The premise of the movie is that, while she was spending a few weeks in prison, Sin-dee’s pimp/boyfriend cheated on her with Dinah, a prostitute and drug addict Sin-dee contemptuously dismisses as a “fish” – because she’s a “cisgender” (i.e. not trans) woman. Sin-dee is furious, and she sets off with Alexandra to find and punish Dinah. An Armenian taxi driver who comes into the story is typical of the trans women’s clients: he buys sex from women who are male-endowed. When he accidentally picks up a cis prostitute, he’s appalled by what she lacks and ejects her from the car.
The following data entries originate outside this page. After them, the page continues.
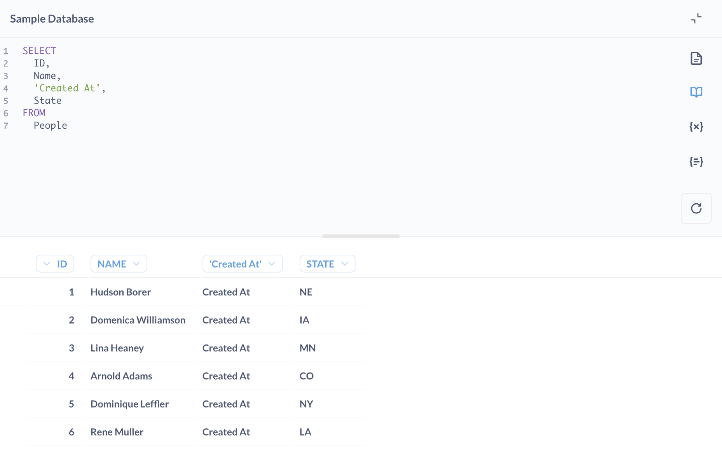Click the editor resize drag handle

tap(361, 236)
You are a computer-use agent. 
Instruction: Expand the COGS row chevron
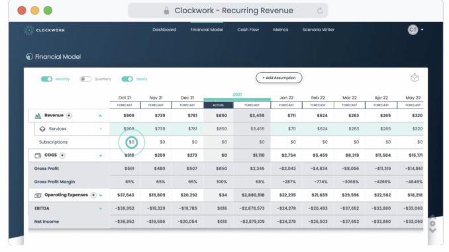point(101,155)
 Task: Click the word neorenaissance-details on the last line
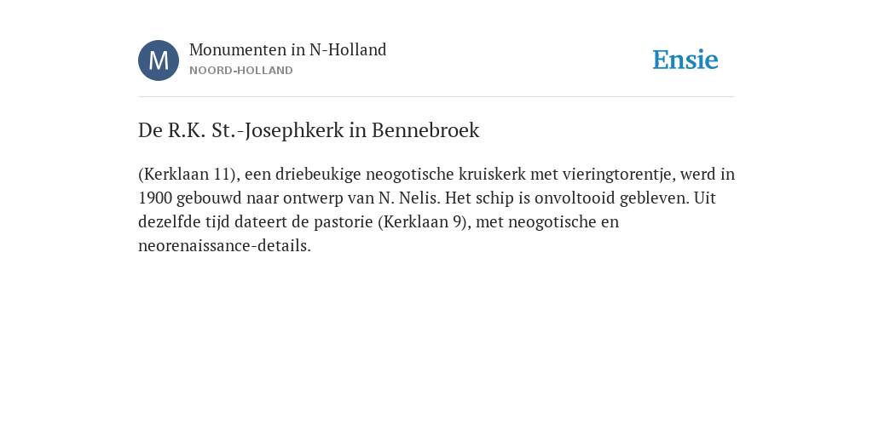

Gender is more complicated here than in the two-box “I am Cait” universe. Alexandra seems to welcome being desired by the taxi driver for her male equipment. Does that put her in a different gender category from “fish” like Dinah? And if the taxi driver is attracted to Alexandra, but not to cis girls or guys, does that give him a sexual orientation other than gay or straight? Or is Alexandra a woman taking whatever sex work is available; and is the taxi driver a gay man in denial?
Though more puzzling and transgressive than “I am Cait” and full of grime and vomit (literally), “Tangerine” is ultimately about love, not grubby paid sex; and “I am Cait” is about love, not fashion and glamour. “Tangerine” was shot (on an iPhone 5S!) so the LA sky is a fruity, vivid backdrop for a sort of romance between the two sex workers, who are faithful friends to the end. There’s also a hint of affection between clients and sex workers, like when the taxi driver rushes to see Alexandra sing at a bar. Even Dinah winds up receiving some tenderness from her rival. On the hilltop, Caitlyn retains the love of her family, including (most movingly) her mother, and she asks families of transgender teens to stand by them like her family has. In the show’s most moving moment, she visits the grieving parents of a trans 14-year-old who killed himself recently and participates in a balloon release in his honour.
These shows raise some complex questions about gender and sexuality but keep it simple when it comes to love and friendship. They conquer all.